Many would say 'yes.' But I say 'no.'
If we make a really conscious robot, if we 'synthesize' consciousness and the unity of consciousness from non-conscious materials, what we have done is to assemble components that form a unified physical thing at which consciousness is manifested. But this neutral description of what we have done leaves open two possibilities:
1. The one is that consciousness simply comes into existence without cause at that complex configuration of physical components but is in no way caused by or emergent from that complex configuration. In this case we have not synthesized consciousness from nonconscious materials; we have simply brought together certain material components at which consciousness appears.

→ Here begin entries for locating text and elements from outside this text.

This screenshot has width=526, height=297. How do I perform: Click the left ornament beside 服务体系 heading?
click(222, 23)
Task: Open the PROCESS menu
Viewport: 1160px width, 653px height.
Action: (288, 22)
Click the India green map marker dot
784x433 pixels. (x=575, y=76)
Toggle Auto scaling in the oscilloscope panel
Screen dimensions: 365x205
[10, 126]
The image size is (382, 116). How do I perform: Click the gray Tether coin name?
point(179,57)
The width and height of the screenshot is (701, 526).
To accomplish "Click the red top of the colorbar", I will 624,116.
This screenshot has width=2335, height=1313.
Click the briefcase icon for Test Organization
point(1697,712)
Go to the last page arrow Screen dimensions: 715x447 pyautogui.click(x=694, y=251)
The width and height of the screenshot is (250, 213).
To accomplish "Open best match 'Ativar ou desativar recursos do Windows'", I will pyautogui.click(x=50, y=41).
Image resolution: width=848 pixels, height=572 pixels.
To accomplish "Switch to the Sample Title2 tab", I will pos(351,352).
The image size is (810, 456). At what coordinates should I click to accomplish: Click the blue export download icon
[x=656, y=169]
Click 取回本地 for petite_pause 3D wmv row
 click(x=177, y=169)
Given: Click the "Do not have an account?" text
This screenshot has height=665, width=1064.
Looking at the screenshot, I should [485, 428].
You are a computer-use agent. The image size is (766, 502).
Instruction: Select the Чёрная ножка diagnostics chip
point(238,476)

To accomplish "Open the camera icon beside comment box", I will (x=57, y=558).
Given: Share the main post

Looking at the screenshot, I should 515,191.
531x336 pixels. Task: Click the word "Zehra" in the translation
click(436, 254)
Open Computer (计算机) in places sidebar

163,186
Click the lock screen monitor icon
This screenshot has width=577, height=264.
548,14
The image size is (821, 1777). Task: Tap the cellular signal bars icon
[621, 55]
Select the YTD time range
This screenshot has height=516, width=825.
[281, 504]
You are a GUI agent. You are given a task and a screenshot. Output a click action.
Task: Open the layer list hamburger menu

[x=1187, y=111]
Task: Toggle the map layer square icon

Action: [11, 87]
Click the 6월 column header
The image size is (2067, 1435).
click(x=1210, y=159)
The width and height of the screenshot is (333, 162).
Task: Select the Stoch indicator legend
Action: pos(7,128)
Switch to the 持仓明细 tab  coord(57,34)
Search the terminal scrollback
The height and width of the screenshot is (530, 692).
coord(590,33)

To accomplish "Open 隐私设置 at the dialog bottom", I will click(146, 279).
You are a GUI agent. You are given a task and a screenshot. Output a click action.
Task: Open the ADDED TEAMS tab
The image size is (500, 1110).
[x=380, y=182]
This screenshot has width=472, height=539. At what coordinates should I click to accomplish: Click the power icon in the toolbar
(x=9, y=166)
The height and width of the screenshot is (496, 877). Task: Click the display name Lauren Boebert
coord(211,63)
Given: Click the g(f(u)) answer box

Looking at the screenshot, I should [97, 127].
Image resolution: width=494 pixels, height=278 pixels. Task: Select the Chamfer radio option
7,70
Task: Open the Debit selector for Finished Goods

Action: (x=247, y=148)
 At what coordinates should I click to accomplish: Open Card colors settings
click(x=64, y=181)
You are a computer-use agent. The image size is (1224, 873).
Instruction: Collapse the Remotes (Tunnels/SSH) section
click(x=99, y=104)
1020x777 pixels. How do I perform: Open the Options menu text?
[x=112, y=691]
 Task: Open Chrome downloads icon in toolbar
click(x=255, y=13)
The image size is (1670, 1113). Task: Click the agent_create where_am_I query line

2. The other possibility is that consciousness comes into manifestation at the complex configuration of physical componets ab extra, from outside the natural sphere. A crude theological way of thinking of this would be that a purely spiritual being, God, 'implants' consciousness in sufficiently complex physical systems.
On both (1) and (2), consciousness arises at a certain level of materal complexity, but not from matter. On (1) it just arises as a matter of brute fact. On (2), consciousness comes from consciousness. On neither does consciousness have a natural origin. On (1) consciousness does not originate from anything. On (2) it has a non-natural origin.
Given these two possibilities, one cannot validly infer that consciousness is a wholly natural phenomenon from the existence of conscious robots. The existence of conscious robots is logically consistent with (1), with (2), and with the naturalist hypothesis that consciousness is purely natural.
My point could be put as follows. Even if we succeed in creating machines with (literal) minds, this has no bearing on the mind-body problem. This is because it leaves open the three possibilities mentioned. Suppose you are a conscious robot who is thinking about the mind-body problem. Substance dualism would be an option for you. You could not validly infer that your mind is not an immaterial substance from the fact that you were created in Palo Alto by robotics engineers. Same goes with me. I am not a robot, but a conscious animal who came into the world inter faeces et urinam. (Actually, if the truth be told, I came into the this vale of tears by Caesarean section; but let's not quibble: you came into it inter faeces et urinam.) But I cannot validly infer from the fact of my animal origin that my consciousness is a wholly natural function.
Now suppose naturalism is true. There is still the problem of the unintelligibility of the arisal of consciousness from brain matter, an unintelligibility that Colin McGinn, naturalist and atheist, has rightly insisted on. This unintelligibility will not be diminished one iota by the arrival of conscious robots should such robots make the scene in the coming years.